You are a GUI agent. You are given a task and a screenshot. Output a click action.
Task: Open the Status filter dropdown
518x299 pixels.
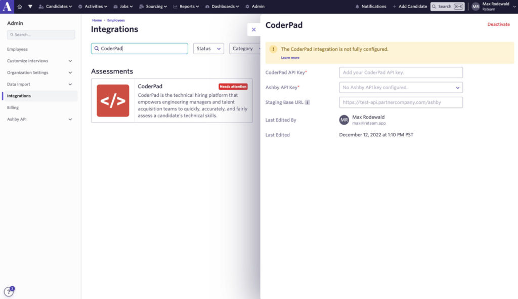click(x=208, y=48)
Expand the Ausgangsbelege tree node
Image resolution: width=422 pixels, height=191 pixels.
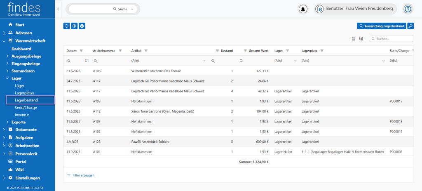click(7, 56)
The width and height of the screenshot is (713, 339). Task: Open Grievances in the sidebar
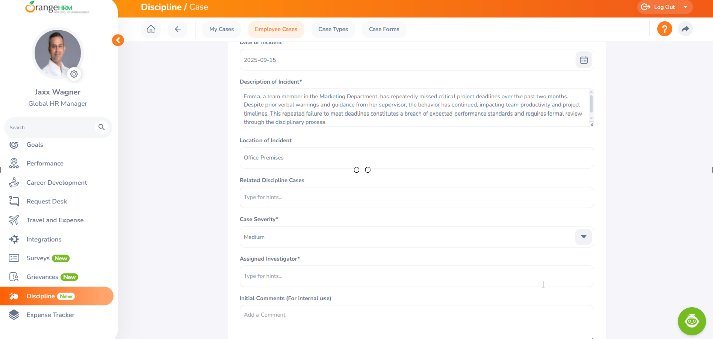44,277
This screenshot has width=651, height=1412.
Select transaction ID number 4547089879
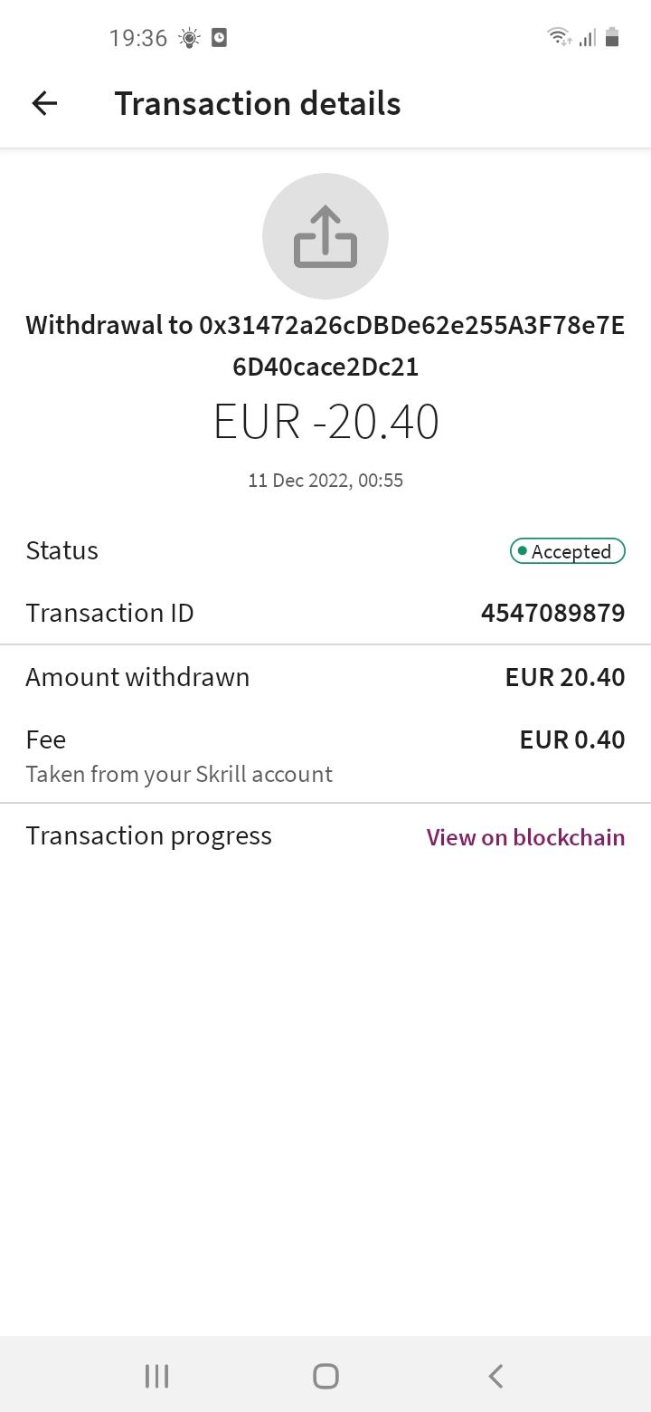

■ SET TASK
Can you quote the text of each entry above word for word, leaving the pictures out?

■ TASK ANSWER
You are a GUI agent. You are given a task and a screenshot. Output a click action.
Task: Open the Status filter dropdown
518x299 pixels.
click(x=208, y=48)
Expand the Ausgangsbelege tree node
Image resolution: width=422 pixels, height=191 pixels.
click(7, 56)
The width and height of the screenshot is (713, 339). Task: Open Grievances in the sidebar
44,277
This screenshot has width=651, height=1412.
Select transaction ID number 4547089879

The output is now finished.